WHAT YOU NEED TO DO: In the records that follow, show each line where the word "will" is present.

═══ MATERIAL SHOWN ═══

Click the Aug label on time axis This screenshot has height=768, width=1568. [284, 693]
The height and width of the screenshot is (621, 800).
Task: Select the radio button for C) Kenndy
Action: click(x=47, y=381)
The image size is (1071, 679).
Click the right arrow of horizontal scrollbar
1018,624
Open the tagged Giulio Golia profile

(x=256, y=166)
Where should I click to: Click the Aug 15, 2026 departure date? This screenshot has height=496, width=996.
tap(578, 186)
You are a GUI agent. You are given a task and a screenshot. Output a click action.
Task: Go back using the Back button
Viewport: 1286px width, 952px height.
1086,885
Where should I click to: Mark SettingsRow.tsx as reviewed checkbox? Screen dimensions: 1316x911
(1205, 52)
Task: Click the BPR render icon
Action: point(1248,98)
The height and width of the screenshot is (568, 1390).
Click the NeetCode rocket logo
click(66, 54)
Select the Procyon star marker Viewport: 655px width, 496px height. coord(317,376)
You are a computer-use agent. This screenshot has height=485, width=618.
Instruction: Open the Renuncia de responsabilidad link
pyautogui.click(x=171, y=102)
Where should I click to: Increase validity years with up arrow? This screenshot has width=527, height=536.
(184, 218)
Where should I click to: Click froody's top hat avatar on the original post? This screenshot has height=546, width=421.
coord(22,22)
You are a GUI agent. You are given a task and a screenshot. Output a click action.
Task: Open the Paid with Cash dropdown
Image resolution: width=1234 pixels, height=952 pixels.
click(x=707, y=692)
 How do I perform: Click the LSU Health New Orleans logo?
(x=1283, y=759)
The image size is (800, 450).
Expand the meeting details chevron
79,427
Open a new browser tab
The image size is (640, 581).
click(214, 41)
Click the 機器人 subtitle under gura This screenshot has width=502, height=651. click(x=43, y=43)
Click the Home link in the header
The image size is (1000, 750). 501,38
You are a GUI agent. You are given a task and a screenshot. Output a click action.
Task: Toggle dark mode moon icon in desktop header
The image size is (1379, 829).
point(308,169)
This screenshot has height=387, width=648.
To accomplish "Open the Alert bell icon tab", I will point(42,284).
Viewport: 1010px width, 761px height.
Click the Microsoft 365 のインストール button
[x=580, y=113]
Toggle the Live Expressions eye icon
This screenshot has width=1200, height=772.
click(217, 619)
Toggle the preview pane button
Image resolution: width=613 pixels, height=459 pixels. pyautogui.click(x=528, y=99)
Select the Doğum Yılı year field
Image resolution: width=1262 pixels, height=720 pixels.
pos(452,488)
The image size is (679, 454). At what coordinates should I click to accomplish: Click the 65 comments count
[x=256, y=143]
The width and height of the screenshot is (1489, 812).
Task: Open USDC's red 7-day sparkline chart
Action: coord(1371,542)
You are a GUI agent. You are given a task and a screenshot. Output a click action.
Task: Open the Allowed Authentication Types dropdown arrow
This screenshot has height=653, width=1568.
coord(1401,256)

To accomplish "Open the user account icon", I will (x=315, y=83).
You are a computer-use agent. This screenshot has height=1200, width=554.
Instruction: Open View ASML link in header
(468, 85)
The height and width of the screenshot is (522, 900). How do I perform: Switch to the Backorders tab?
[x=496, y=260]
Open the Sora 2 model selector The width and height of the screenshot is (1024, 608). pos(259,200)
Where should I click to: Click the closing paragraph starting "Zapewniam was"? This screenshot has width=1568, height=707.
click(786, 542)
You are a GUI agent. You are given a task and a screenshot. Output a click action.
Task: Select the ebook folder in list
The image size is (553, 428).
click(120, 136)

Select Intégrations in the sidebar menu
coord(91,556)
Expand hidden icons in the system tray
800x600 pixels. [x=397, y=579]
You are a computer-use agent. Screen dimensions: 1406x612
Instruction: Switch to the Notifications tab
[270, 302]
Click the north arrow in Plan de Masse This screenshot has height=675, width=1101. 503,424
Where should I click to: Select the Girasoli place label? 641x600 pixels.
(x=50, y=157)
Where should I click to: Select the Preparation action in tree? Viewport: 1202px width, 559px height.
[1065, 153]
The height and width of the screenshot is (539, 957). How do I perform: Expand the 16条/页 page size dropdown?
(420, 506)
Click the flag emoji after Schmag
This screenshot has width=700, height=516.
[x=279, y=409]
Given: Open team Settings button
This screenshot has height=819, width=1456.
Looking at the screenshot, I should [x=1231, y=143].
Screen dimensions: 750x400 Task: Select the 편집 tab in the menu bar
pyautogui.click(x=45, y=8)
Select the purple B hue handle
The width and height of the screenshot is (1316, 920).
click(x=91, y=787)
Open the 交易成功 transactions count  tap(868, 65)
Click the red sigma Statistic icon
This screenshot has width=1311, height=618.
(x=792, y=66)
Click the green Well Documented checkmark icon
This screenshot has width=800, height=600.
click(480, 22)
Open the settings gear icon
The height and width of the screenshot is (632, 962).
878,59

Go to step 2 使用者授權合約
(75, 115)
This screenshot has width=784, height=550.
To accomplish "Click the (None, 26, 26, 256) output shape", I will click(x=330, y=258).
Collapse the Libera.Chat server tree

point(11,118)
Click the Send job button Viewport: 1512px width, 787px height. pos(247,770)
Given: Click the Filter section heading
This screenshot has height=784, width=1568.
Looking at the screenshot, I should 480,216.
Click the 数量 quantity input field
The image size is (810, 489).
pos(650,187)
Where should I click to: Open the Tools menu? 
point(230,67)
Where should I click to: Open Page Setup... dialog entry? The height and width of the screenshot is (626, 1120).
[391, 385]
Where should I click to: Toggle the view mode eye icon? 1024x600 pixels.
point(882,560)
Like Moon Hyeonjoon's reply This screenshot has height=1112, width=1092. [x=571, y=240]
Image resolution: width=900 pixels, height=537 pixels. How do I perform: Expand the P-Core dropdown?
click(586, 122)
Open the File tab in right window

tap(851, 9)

═══

FINISHED EXERCISE:
To accomplish "Open the Alert bell icon tab", I will point(42,284).
To accomplish "Open the user account icon", I will (x=315, y=83).
To accomplish "Click the (None, 26, 26, 256) output shape", I will click(x=330, y=258).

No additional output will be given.